◆ **EXERCISE OBJECTIVE**:
Change "tweet" to "post" in the lines running from the one that holds "Expand the tweet with Show more" through the end of the entries, inclusive, and give back only those lines without the pictures, keeping the rest unchanged.

◆ **RECORDS FOR THE TASK**:
** Start **

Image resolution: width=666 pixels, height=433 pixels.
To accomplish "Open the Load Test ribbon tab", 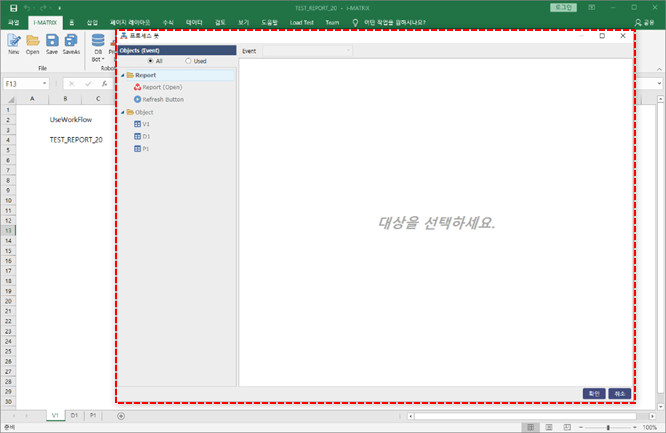I will pyautogui.click(x=303, y=21).

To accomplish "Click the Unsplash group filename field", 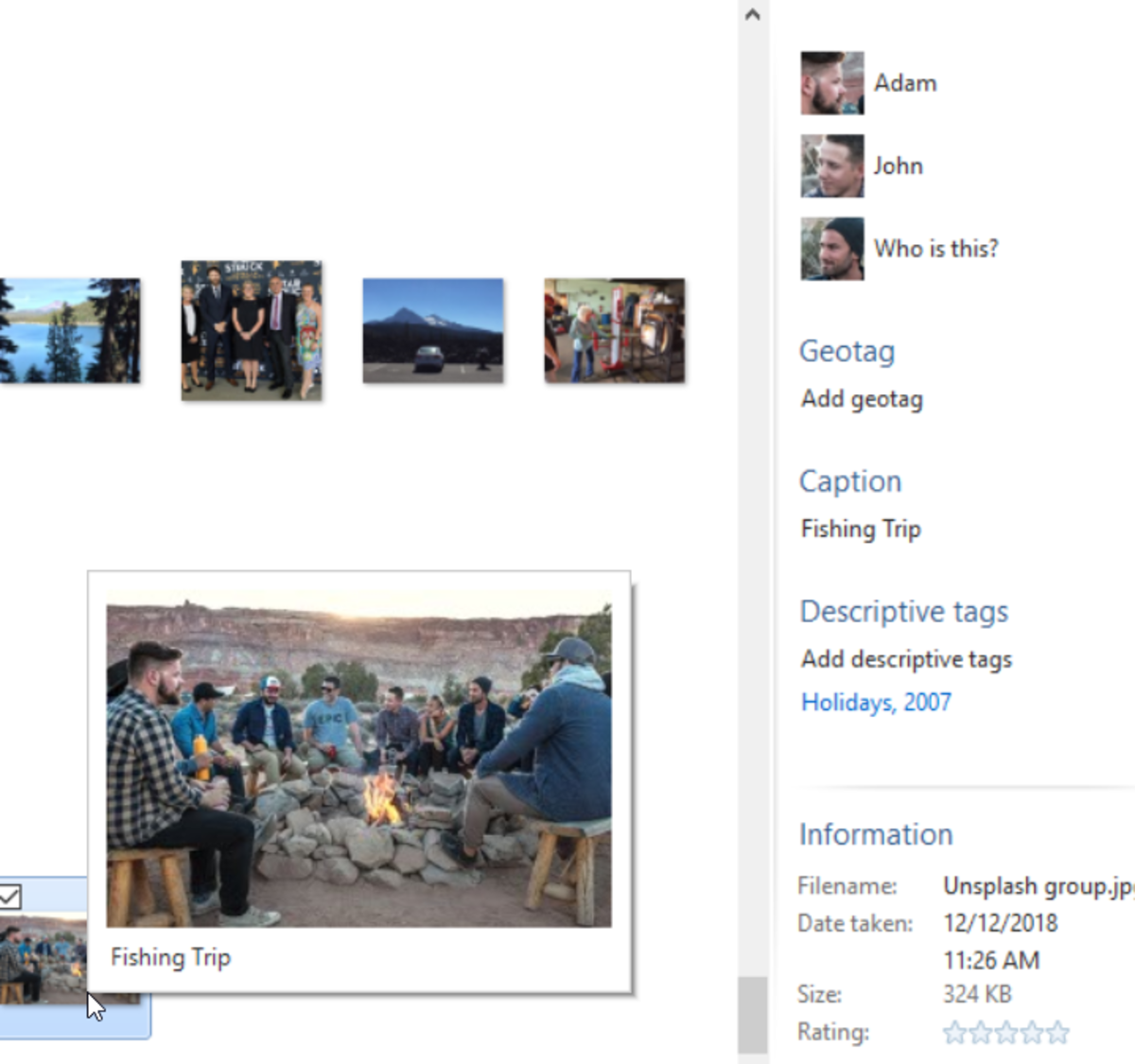I will point(1038,886).
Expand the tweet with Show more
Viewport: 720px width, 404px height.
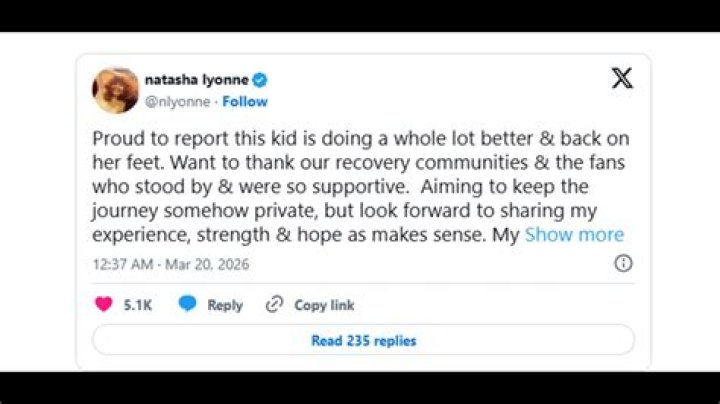[574, 235]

** End **

◆ **TASK SOLUTION**:
Expand the post with Show more
Viewport: 720px width, 404px height.
[574, 235]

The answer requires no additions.